A free and safe work environment can, however, also lead to a lack of direction. If the employees do not fill in the void and act themselves in a targeted and coordinated manner, the environment can become very unproductive. One way of doing this is to involve employees and actively engage them in managerial tasks. By taking on leadership, employees can meet the need for development and they can take action. This is employee-driven innovation.

Job autonomy

Job autonomy is characterised by the freedom to perform and organise your own tasks, and Thomas Jønsson speaks about the concept of job autonomy as a prerequisite for employee-driven innovation.

J​ob autonomy is important, among other things because freedom gives employees the opportunity to experiment with new solutions and improvements and thereby discover new opportunities (idea generation), and because job autonomy increases employees' willingness to implement new initiatives in the workplace.

When you distribute decision-making power, you have better opportunities to meet customers' special needs, it's easier to rectify errors in the production process, and proposals for improvement can be implemented and further developed. And autonomy in work is among the things that most employees thrive on most."

Thomas Faurholt Jønsson, associate professor, Department of Psychology and Behavioural Science, Aarhus BSS

Trust

Trust is also a prerequisite for user-driven innovation. Trust is important in human relations, and it is no less important in the relationship between employee and manager. Trust provides a basis for collaboration and a sense of security, and can be seen as an alternative to management and control. Trust is an expectation that the other party will not act for personal gain, is honest and will make an effort, and it also serves as a basis for your own willingness to show vulnerability, take chances and try out new ideas.

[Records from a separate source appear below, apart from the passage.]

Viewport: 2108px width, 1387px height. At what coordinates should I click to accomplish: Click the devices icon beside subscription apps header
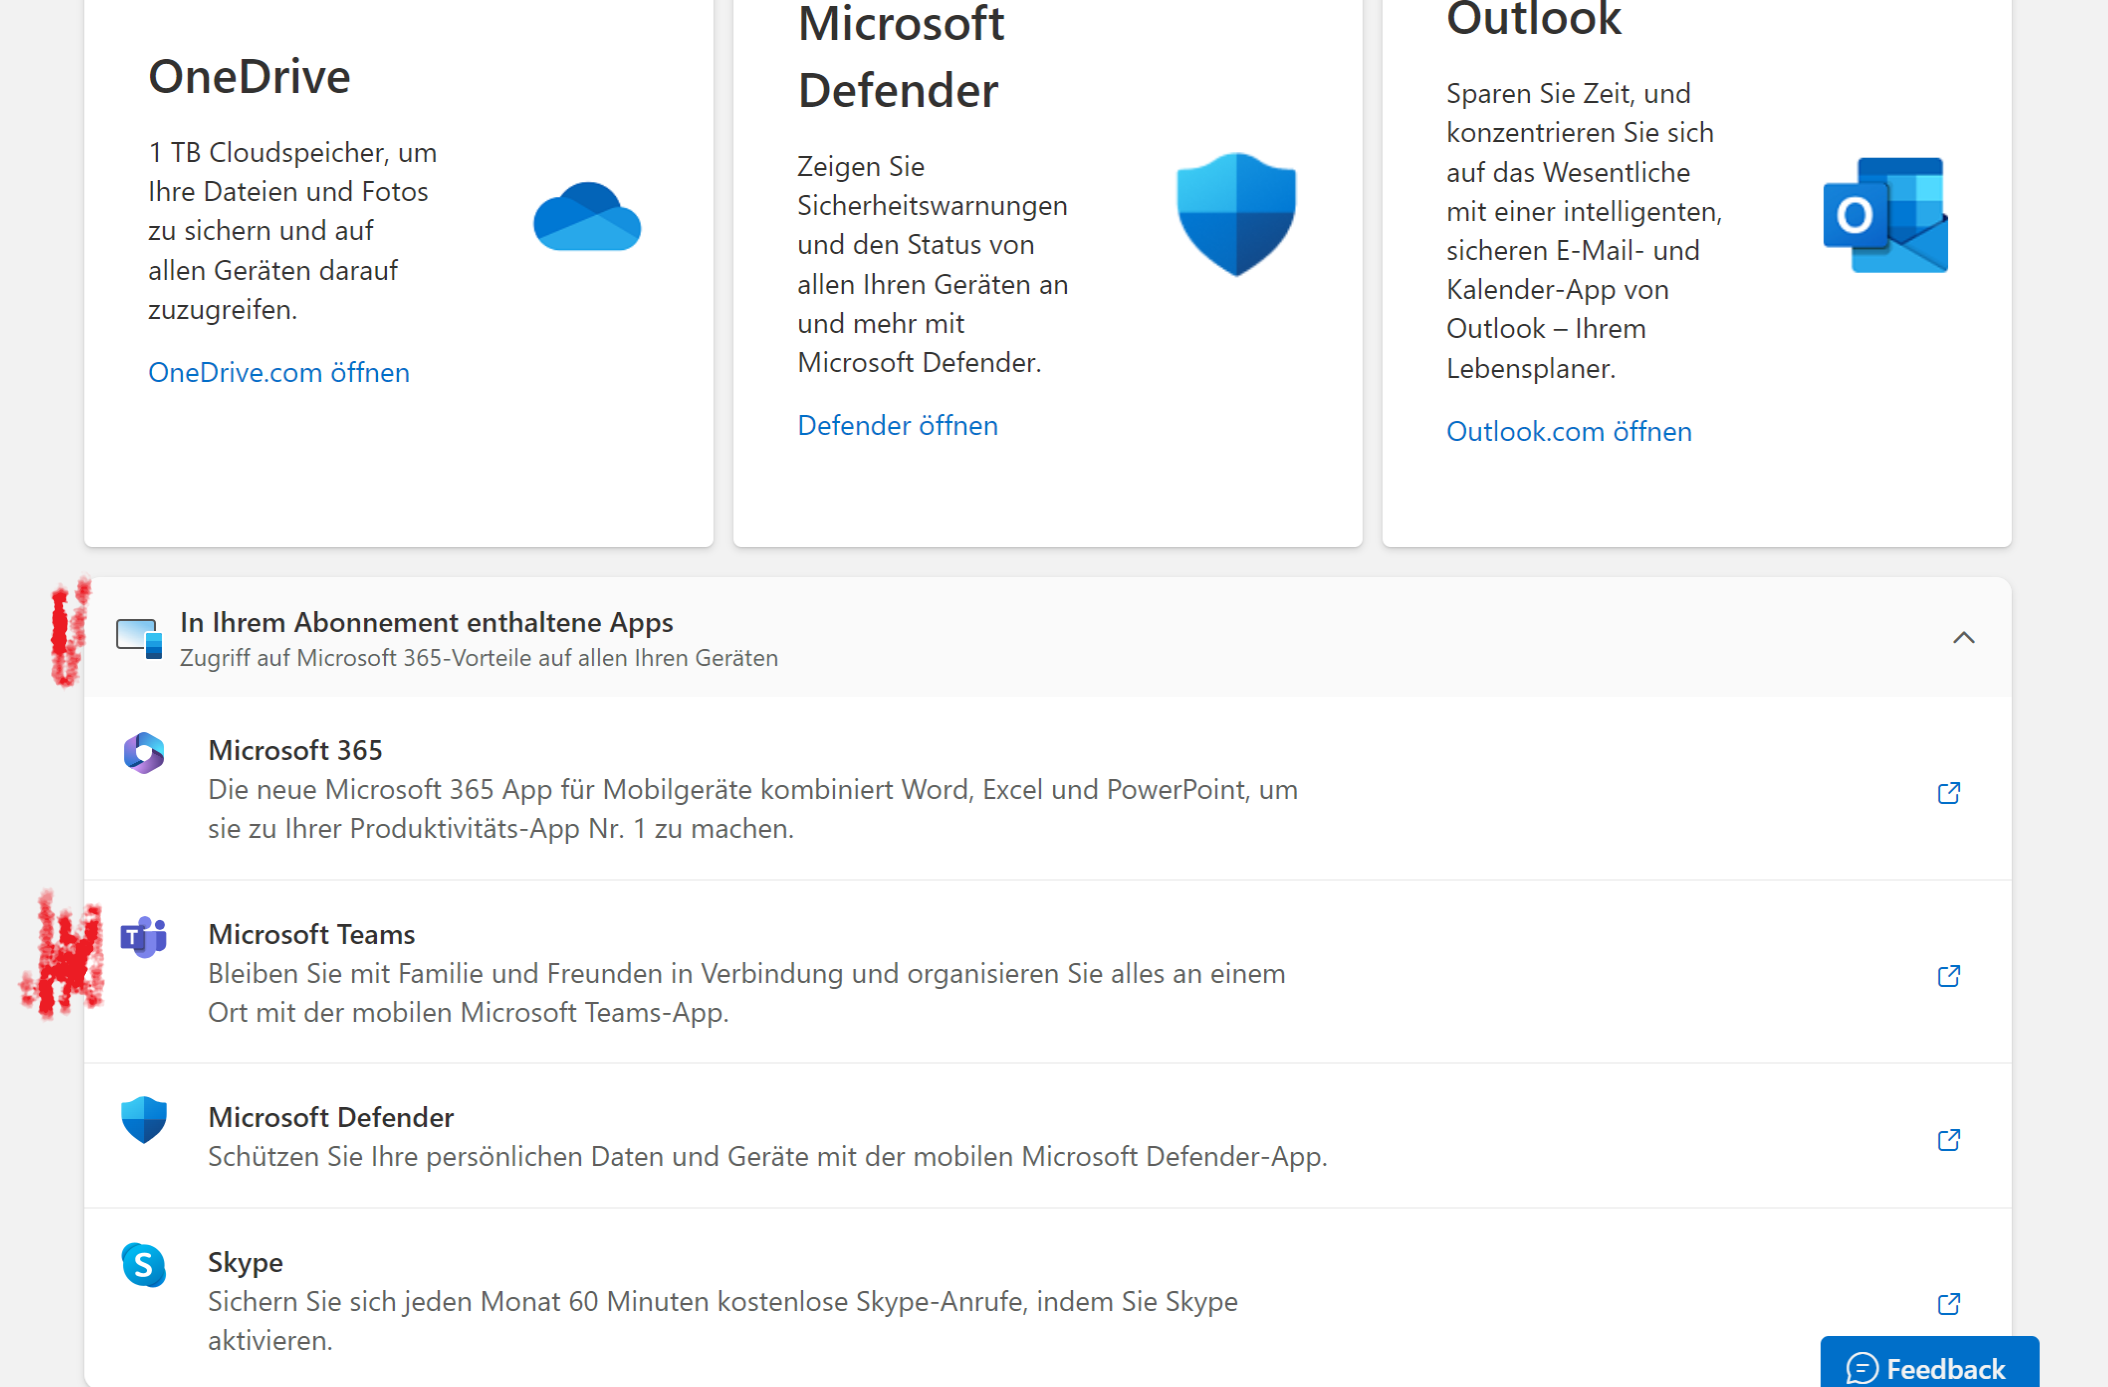[139, 638]
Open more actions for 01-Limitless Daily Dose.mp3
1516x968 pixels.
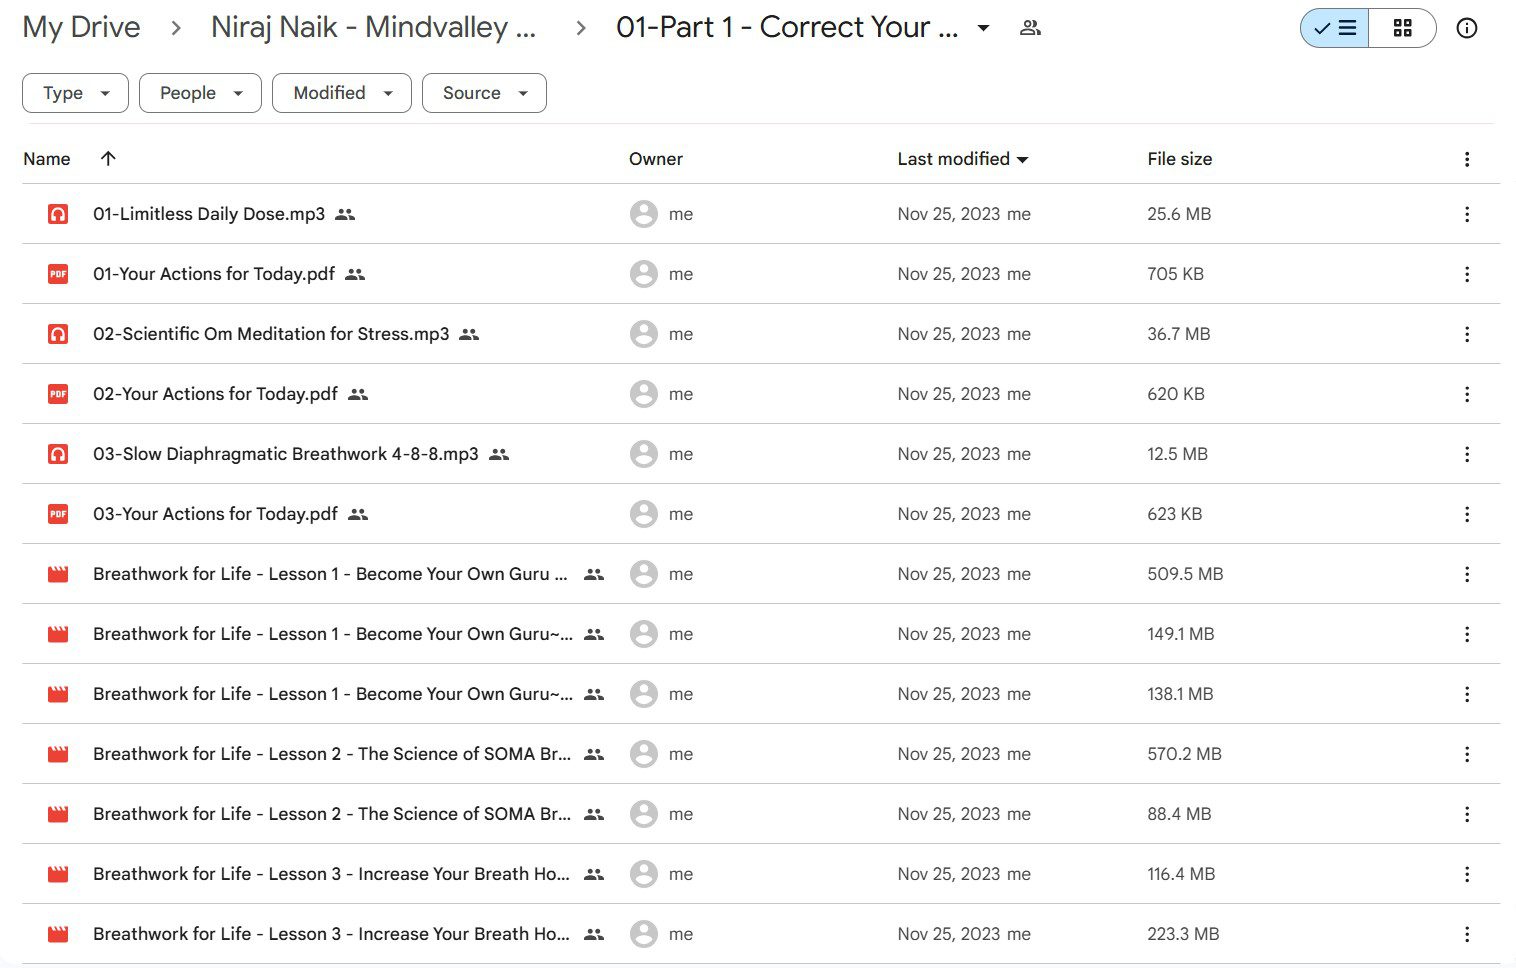click(1467, 214)
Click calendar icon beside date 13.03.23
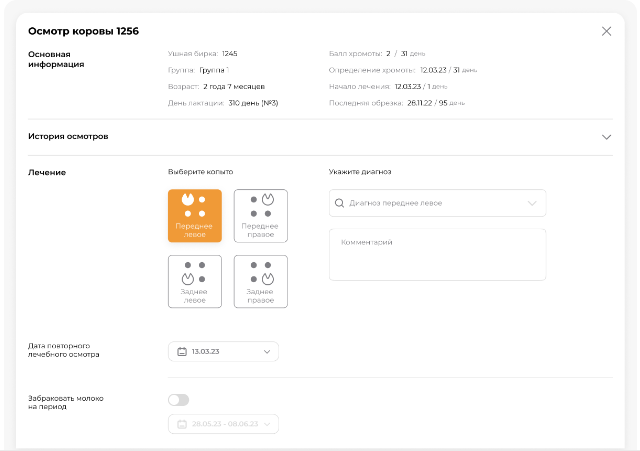The image size is (640, 451). pyautogui.click(x=182, y=352)
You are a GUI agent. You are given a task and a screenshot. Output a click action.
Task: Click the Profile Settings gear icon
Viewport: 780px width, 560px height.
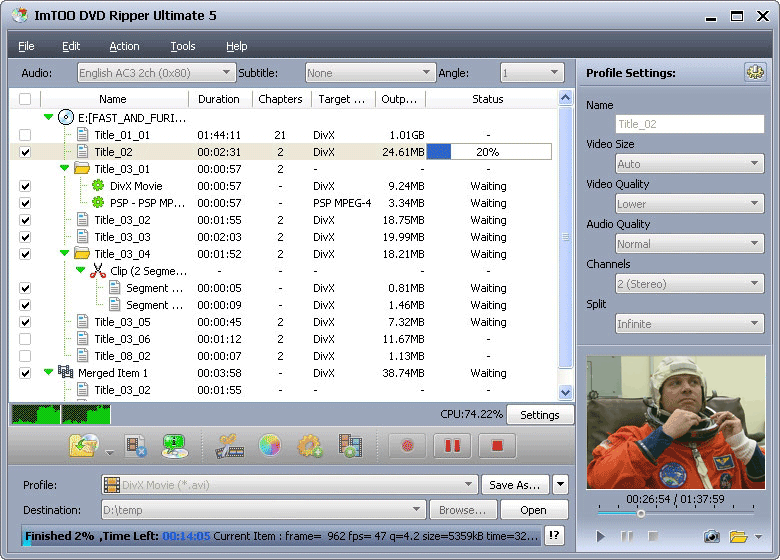coord(754,72)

"Greater self-determination and trust in employees improve their decision-making power and their competencies related to the services provided by the company. At the same time, work processes become more efficient when the most competent person in the field is permitted to act efficiently," says Thomas Jønsson and continues:

"When you distribute decision-making power, you have better opportunities to meet customers' special needs, it's easier to rectify errors in the production process, and proposals for improvement can be implemented and further developed. And autonomy in work is among the things that most employees thrive on most."

Formal leadership is still necessary

But it takes more to ensure that decisions are also implemented in the company. All ideas must be coordinated, goals must be set, and a strategy and a time plan must be established and subsequently evaluated. This means that formal leadership must continue, otherwise the distribution of leadership will not succeed. If employees have freedom and leadership has been distributed, the question is will they translate this freedom into action? The manager is responsible for supporting the employee.

This means that there will always be a need for formal leadership, but the formal manager does not have to be solely responsible for every small step in developing the company, setting goals and sub-goals, planning, coordinating and organising. Both managers and employees can take care of this, just as several people can work together to perform these managerial tasks. In fact, successful teams are very much characterised by the participants leading each other. Either in the form of self-managing project teams, quality committees or key persons with special responsibility for work environment, IT implementation, well-being, input for new goals at the workplace, coordination of different areas etc.

Useful in similar environments

"As a manager, you can strengthen employees' initiative to take on leadership when necessary, for example by acknowledging employees when they themselves take on leadership, and by using mistakes as an opportunity to learn rather than punishing employees, thereby promoting employees' knowledge and ability to lead," says Thomas Jønsson and then asks two important questions:

"Has your leadership been distributed enough and in the right way? Or are there areas that could benefit from joint action? "

These are questions that the individual company or workplace should try to answer, as a high degree of distributed leadership results in a more successful company.

The results were found via surveys in a hospital environment, but may be useful in many similar environments, and they may therefore possibly be transferred directly to other workplaces.

Source:

Jønsson, T. F., Unterrainer, C., & Kähler, H. G. (2020). Do Autonomous and Trusting Hospital Employees Generate, Promote, and Implement More Ideas? The role of distributed leadership agency. European Journal of Innovation Management, 1-23.